It's been a long time since I updated my blogs. I feel like I have a
pretty good excuse. Apparently it takes a long damn time to recover
from 9 and a half hours of open craniofacial resection surgery.
Who knew?
Everyone says I look great. This is mostly because I have taken great
pains over the years to surround myself with people who are kind. I
may look pretty good for a guy who had his face peeled off and
stitched back on, but that's a relative thing. That's like saying a
woman looks good for her age. Everyone may agree, but the woman
herself will not be pleased that you have noticed the ravages of time
and qualified your assessment of her beauty accordingly. Relativity
sucks.
I have an incision that runs across the top of my head from ear to
ear. It is thick and pink and hairless and scary. It's also the only
conclusive physical evidence that I've had major surgery. When my
hair grows long enough to comb over it, no one will know the troubles
I've seen unless I tell them. I'm trying not to be that guy...you
know...the guy who burdens everyone else with his problems. (Writing
about them in my blogs doesn't count. My blogs. My rules.)

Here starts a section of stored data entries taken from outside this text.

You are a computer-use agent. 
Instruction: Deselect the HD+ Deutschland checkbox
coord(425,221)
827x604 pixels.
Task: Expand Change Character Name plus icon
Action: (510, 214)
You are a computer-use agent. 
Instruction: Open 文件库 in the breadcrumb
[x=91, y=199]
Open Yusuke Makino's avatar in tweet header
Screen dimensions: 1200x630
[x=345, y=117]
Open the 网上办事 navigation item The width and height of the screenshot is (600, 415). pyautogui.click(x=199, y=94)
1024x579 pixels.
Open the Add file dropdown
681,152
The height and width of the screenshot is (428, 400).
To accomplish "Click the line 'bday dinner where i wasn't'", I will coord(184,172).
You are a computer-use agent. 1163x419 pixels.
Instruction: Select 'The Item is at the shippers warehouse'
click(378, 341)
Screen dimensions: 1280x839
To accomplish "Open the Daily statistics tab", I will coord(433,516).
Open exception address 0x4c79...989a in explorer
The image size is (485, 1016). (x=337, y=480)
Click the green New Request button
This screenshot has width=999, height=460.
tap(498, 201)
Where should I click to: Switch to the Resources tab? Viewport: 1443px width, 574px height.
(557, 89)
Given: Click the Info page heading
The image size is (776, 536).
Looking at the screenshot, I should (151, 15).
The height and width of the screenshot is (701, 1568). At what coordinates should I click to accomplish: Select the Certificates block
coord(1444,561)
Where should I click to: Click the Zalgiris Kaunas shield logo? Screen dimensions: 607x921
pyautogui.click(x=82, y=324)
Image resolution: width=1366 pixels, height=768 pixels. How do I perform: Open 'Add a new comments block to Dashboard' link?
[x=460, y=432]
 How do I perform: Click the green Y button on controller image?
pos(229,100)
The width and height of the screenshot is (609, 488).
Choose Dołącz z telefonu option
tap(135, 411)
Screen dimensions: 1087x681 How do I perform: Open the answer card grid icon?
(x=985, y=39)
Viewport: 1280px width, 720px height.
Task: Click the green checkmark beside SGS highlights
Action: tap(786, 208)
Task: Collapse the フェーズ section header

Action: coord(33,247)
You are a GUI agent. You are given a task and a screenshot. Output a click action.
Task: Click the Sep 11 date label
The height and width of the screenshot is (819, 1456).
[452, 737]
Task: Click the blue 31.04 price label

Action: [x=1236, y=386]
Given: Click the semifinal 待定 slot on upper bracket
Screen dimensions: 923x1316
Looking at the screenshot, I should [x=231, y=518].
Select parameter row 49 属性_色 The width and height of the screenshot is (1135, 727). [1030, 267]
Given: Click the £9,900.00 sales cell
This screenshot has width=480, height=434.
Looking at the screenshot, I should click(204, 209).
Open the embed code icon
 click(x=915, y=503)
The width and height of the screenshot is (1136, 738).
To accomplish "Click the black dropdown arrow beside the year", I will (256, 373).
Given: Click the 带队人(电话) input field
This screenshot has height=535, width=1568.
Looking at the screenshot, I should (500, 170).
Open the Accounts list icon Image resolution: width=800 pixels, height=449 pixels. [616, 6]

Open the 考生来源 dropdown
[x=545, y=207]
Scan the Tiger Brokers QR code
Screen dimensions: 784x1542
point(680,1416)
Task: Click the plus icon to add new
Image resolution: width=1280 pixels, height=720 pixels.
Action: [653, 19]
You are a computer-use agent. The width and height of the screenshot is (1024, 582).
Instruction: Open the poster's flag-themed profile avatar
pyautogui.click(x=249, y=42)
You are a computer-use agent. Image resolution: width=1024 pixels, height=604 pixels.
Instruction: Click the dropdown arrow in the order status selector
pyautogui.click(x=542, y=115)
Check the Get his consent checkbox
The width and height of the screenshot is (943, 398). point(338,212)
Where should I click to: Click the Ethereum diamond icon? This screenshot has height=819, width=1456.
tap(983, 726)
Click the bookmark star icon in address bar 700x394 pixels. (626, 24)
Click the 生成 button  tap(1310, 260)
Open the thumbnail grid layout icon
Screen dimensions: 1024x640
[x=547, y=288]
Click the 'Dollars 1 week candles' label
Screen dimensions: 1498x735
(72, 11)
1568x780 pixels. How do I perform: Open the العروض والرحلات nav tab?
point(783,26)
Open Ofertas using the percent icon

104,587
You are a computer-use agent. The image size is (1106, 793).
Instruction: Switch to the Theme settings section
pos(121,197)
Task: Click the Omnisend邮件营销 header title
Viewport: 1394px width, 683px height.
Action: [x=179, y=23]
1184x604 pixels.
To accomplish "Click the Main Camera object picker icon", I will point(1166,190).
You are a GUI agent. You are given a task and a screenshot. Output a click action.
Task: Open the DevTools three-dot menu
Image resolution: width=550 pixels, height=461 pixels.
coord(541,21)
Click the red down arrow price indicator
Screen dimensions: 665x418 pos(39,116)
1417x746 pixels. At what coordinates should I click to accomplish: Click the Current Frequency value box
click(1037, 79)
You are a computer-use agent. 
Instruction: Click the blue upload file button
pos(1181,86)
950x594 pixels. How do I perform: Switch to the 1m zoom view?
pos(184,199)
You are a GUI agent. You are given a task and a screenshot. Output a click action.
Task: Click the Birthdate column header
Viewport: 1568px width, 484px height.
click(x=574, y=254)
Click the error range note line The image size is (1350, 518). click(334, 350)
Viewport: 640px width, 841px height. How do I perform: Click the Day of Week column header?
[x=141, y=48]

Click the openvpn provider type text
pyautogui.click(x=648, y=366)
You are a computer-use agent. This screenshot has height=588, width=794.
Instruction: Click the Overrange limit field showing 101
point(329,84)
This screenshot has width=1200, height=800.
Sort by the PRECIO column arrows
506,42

I also have a mohawk now. It's not full blown because it starts well
back on my head. It's more B movie interpretation of a Mongolian
horseman than Mr. T. It's much duller than the one my granddaughter
sports on occasion.
A friend of mine said the look combines the best aspects of Genghis
Khan and Frankenstein, so I've taken to calling it the Genghis Stein.
It's good for some distracted stares when I'm out in public, but I
can't help noticing small children circling back to hide behind their
mothers' skirts. I can't recommend it, no matter how many people tell
me I look great.
How I look is really the least of my problems. More important, at
least for the time being, is how I see. Not very well, although it is
getting better.
The cancer had eaten away a lot of bone in my forehead and in my
right eye socket. It also attached itself to my right eye. The
surgeons had to remove significant amounts of bone and some eye
tissue to establish what they call clean margins—that is tissue
in which the pathology lab couldn't find any more cancer. They replaced
some of the bone with bits of skull that they harvested from the top
of my head. This still left my eye socket misshapen and my eyeball
swollen.
Since then I've had a lot of difficulty getting my right eye to
operate in concert with my left. The result is double vision,
especially when I try to read or drive or even watch TV. After a few
short minutes, the pain and discomfort from trying is more than I care
to bear. The upshot is that I'm not getting anything done that I
would call productive.
I've got picture frames to build to hold some of my latest large
images. Operating power tools without depth perception or clear focus
seems ill-advised. I've got blogs to write, a novel to finish, and
new photos to take and edit. None of these thing are possible until
the healing process has got my vision closer to normal—or the new
normal, whatever that turns out to be.
Meanwhile the most productive I can be is to catch up on my reading
via audio books. I'm into some science fiction just now. When I'm
hard at work, you will see me lounging in an overstuffed chair,
staring out the window at the squirrels and painted buntings in the
back yard, ear bud wires tangled around my neck while Ben Bova and
Poul Anderson transport me to worlds and times where existential
crises result from stuff a lot more frightening than mere cancer.
It's okay, but it doesn't feel like creativity. I need to be making something. Not being able to is as bad for my soul as radical surgery is for my eyes.